It could still take upwards of two months to get 90 per cent of eligible Ontarians vaccinated, top health official warns

Dr. Kieran Moore attends a press briefing at Queens Park in Toronto on Thursday June 24, 2021. THE CANADIAN PRESS/Chris Young

It could take Ontario upwards of two months to get 90 per cent of its eligible population fully vaccinated against COVID-19 even with a recent rise in the pace of immunization, the province’s top public health official is warning.

Chief Medical Officer of Health Dr. Kieran Moore has said that the 90 per cent target must be achieved in order to negate the impacts of the more infectious Delta variant and allow COVID-19 to slowly transition from an of control pandemic to something more closely resembling an endemic.

However, as of today only about 79 per cent of eligible Ontarians are fully immunized and while the pace of first doses has picked up in the wake of the Ford government announcing a mandatory vaccine certificate system the final stretch of Ontario’s vaccine rollout still appears likely to drag on.

“We are still making slow progress but if we stay at this pace to get to a high enough protection level, so over 90 per cent, it could take an additional 60 days,” Moore warned during a briefing on Tuesday.

“I do hope we'll have an uptick in the near future. After a long weekend like this we normally do see the increase in cases of COVID-19 later in the week and I think once people realize this virus isn't going away and the risk will continue throughout the fall and into the winter that alone should be an incentive to come forward and get protected.”

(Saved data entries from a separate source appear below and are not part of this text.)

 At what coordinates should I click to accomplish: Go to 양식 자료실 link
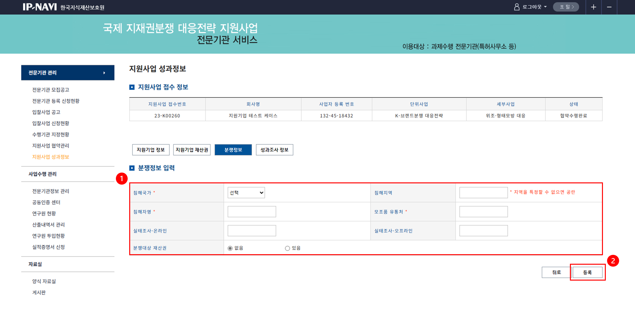[44, 281]
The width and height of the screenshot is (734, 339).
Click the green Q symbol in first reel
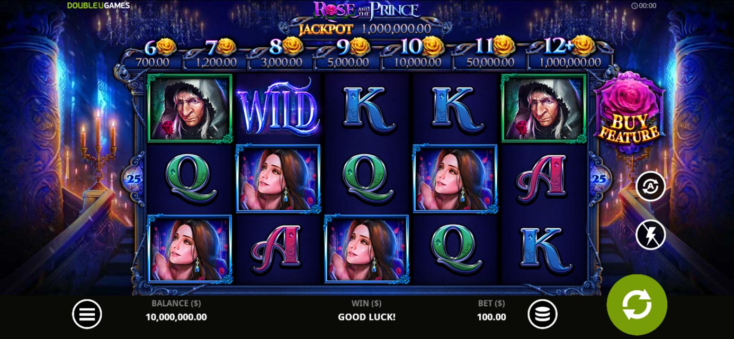(190, 179)

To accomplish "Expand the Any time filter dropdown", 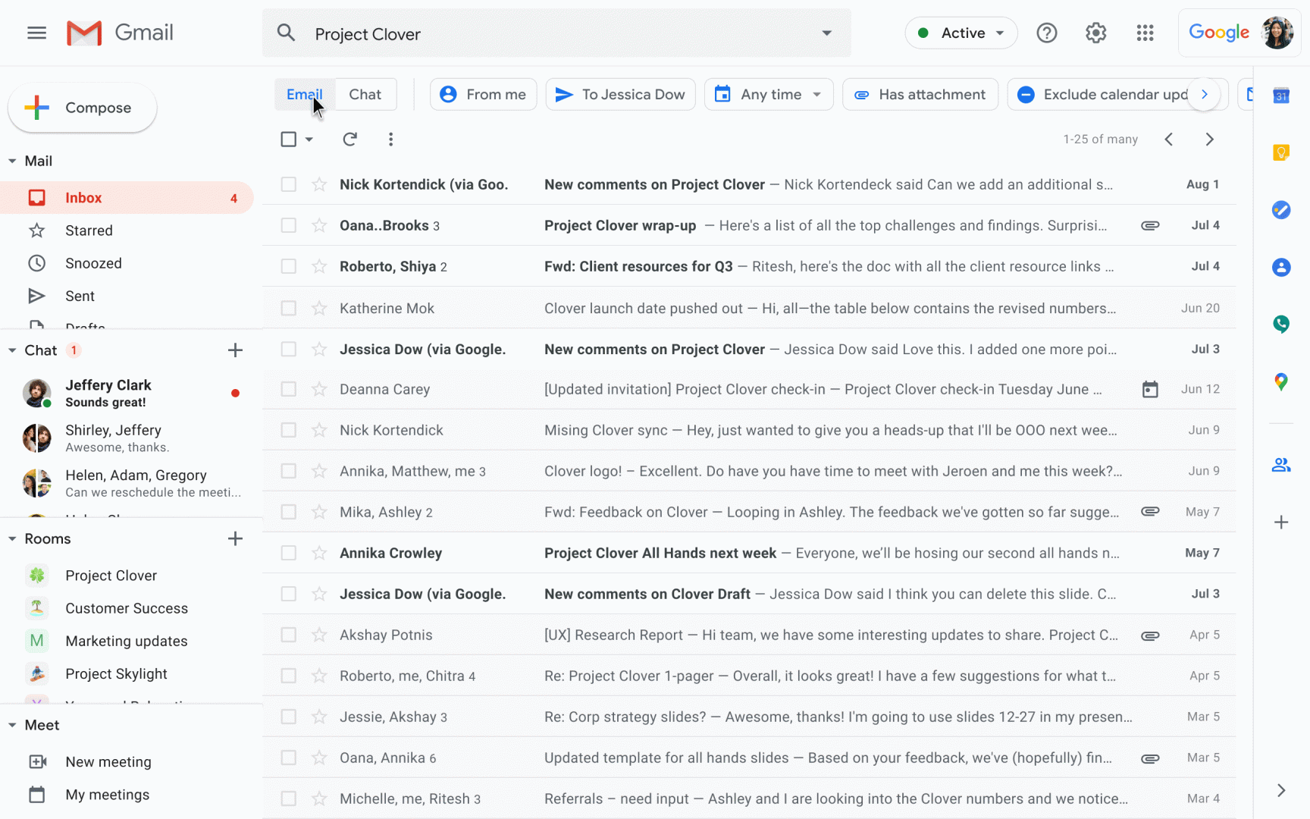I will click(x=769, y=95).
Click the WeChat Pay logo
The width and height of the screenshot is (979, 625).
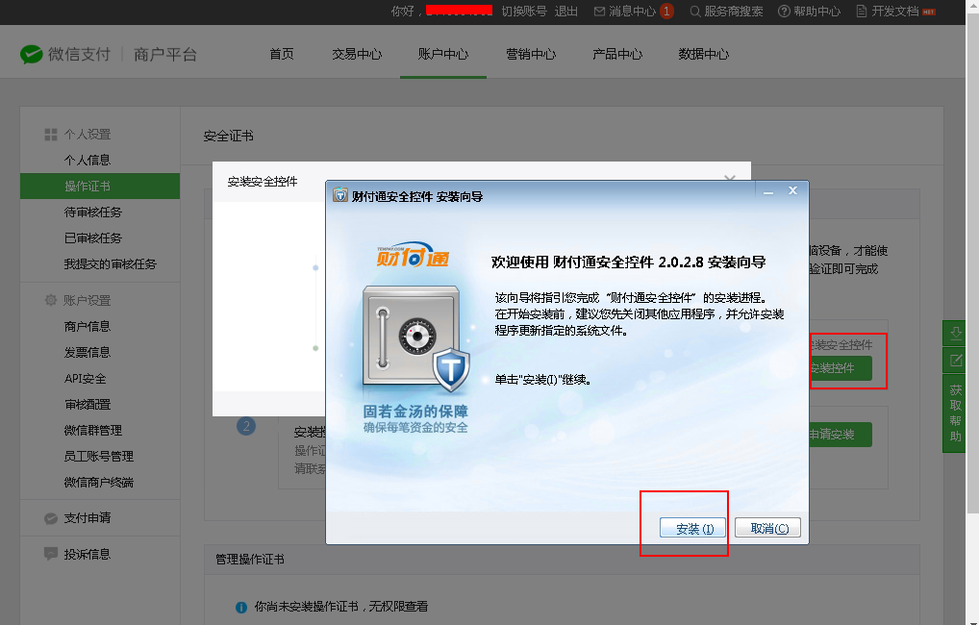pyautogui.click(x=32, y=54)
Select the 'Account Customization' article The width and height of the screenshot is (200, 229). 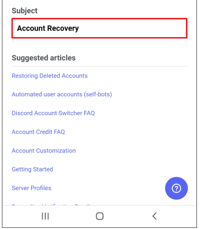coord(44,151)
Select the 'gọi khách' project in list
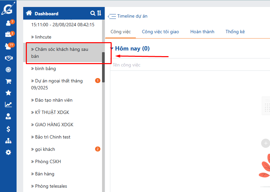The image size is (270, 192). pyautogui.click(x=45, y=149)
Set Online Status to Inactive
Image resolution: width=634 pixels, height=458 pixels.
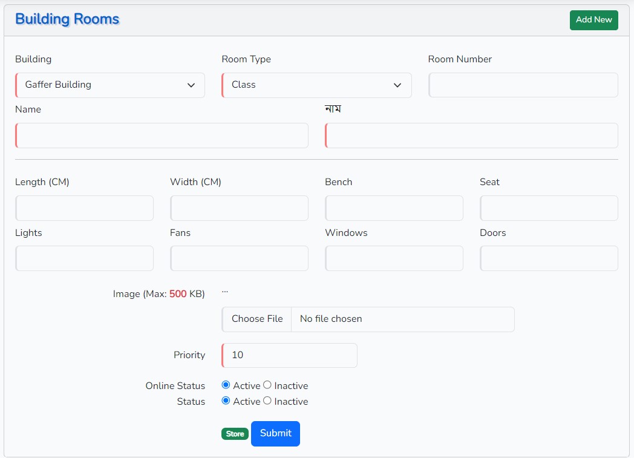(267, 385)
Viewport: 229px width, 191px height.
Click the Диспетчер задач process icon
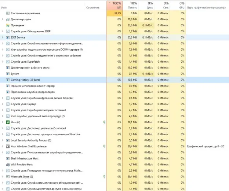click(x=8, y=19)
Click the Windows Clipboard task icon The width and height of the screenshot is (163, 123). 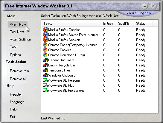(x=45, y=75)
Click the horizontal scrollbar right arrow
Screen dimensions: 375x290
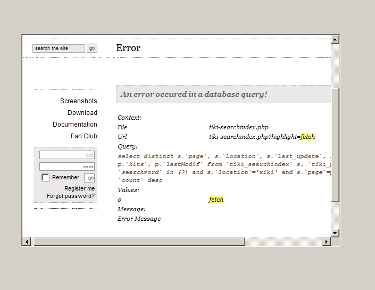[x=326, y=242]
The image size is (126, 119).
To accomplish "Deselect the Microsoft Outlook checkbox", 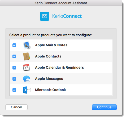I will pos(14,90).
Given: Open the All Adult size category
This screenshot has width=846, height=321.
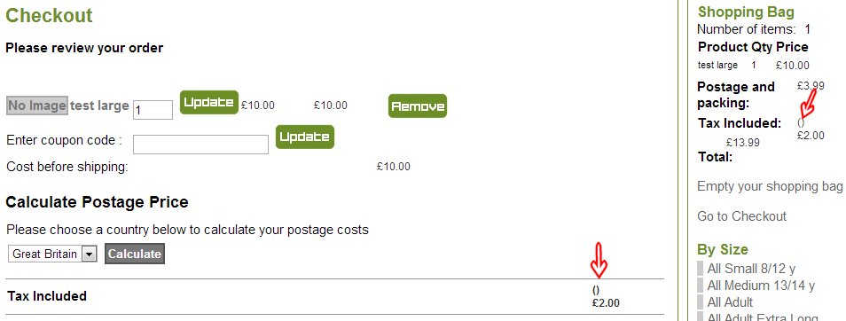Looking at the screenshot, I should click(730, 302).
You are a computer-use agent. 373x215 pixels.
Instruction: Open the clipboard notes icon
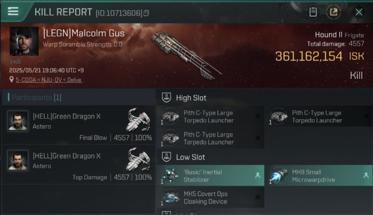click(313, 12)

Moore said that Ontario has seen a steady increase in its rolling seven-day average for first doses ever since the Ford government announced the vaccine certificate system last Wednesday, almost entirely among the ages 18 to 59 cohort.

But he said that the pace has not yet picked up enough to significantly alter the timeline for getting 90 per cent of eligible Ontarians fully vaccinated, even with vaccination set to become mandatory for access to certain non-essential setting as of Sept. 22.

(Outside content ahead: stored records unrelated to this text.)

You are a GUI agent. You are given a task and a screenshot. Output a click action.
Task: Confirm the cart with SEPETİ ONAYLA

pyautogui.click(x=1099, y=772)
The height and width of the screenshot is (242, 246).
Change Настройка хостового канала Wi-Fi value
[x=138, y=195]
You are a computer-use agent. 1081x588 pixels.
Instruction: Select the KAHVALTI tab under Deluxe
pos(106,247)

For that reason he said that he is making a “call to arms” to Ontarians who have not yet received their first dose.

His comments come in the wake of Ontario’s Science Advisory Table publishing new data which suggests that vaccines have resulted in a 97.7 per cent reduction in ICU stays and a 95.9 per cent reduction in hospital admissions.

The data also suggests that daily case counts are 85.8 per cent lower than they would be otherwise were it not for vaccines.

“The stats show it. You have a seven times higher risk of getting COVID and a 24 times higher risk of getting hospitalized (if you are unvaccinated) and when you get hospitalized it's because your lungs are filling up with fluid and you can't get oxygen into your bloodstream and you're fighting for air. Then it’s a 40 times higher risk of getting admitted to the intensive care unit and if you're getting admitted to the intensive care unit it's because you cannot breathe on your own anymore,” Moore said.

“No one wants to see that happen to any of our loved ones. We want to protect those that are unvaccinated right now and we need you to come forward and get immunized to protect yourselves, your community, the health system, and all of your loved ones.”

Ontario administered more than 102,000 additional doses of COVID-19 vaccine over the last week, pushing the percentage of eligible residents who have been fully vaccinated up by about one per cent.